Figure 5. Complex interaction of TLR-ligation, ganglioside enrichment, and IFN-γ on dendritic cell signaling.

LPS/TLR-4 mediated activation of p38 drives the secretion of pro-inflammatory factors such as IL-12, TNF-α, IL-6 but also IFN-γ, through active AP1. This also involves the translocation of NFκB transcription factors into the nucleus promoting cytokine production. IFN-γ, by inducing JAK/STAT mediated signal transduction triggers the expression of IRFs, which boost cytokine production in combination with AP1 and NFκB transcription factors. IRF-1 itself is not capable of inducing cytokine production as we have also shown here. IFN-γ as well triggers transcription of IDO1 and PD-L1, inducing an immunosuppressive DC phenotype.
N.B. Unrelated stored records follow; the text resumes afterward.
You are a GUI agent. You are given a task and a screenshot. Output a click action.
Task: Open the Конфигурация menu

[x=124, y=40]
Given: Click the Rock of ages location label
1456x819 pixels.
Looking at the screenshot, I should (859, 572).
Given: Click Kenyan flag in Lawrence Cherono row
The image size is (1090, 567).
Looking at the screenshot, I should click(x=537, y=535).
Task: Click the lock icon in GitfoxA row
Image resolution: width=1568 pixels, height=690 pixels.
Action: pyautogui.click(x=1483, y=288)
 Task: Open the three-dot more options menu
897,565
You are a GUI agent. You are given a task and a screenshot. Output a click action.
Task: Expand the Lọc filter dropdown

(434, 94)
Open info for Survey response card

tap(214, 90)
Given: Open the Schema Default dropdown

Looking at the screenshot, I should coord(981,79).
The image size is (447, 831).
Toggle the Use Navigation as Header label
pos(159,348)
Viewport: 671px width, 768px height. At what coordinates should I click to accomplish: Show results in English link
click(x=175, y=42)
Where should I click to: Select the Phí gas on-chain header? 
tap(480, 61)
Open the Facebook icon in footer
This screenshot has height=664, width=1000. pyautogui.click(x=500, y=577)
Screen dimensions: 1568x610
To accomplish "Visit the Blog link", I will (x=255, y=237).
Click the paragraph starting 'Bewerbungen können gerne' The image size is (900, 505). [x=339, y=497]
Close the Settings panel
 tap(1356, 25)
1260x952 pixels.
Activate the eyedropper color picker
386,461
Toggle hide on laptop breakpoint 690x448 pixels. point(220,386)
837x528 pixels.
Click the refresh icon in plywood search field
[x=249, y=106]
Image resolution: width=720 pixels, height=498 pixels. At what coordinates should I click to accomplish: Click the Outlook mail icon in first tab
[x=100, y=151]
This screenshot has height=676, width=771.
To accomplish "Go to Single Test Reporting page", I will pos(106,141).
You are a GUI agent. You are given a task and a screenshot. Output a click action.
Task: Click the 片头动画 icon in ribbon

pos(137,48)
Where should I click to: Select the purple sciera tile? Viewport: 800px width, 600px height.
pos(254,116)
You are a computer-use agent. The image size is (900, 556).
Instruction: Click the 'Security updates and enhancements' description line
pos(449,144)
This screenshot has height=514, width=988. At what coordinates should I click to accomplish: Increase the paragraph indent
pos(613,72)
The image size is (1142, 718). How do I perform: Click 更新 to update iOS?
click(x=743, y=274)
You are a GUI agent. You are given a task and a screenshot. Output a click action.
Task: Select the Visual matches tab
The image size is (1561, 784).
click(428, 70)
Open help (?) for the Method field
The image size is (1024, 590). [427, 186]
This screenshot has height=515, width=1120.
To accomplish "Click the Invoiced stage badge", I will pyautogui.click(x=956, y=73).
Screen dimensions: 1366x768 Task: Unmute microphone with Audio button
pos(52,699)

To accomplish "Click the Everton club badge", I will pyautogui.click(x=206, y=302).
In a ganglioside-rich environment, GD1a accumulation in DCs specifically inhibits TLR-4 signaling, strongly reducing p38-mediated AP1 activity and NFκB activity, leading to down modulation of pro-inflammatory cytokine secretion. Of note, IFN-γ signaling is not affected by GD1a enrichment, leaving JAK/STAT-mediated PD-L1 and IDO1 induction by IFN-γ intact. GD1a enriched environments therefore strongly favor immune suppressive properties of DCs in the presence of IFN-γ, which predominantly triggers the expression of enzymatically active IDO1 and PD-L1. In the figure, the hatched area indicates selective inhibitory effects of GD1a on TLR-4 signaling; the clear area depicts the unaffected IFN-γ signaling. TRAF:TNF receptor associated factor, TAK1: Transforming growth factor beta-activated kinase 1, AP1: Activator protein 1, NFκB: Nuclear factor kappa-light-chain-enhancer of activated B cells, IRF: Interferon regulatory factors.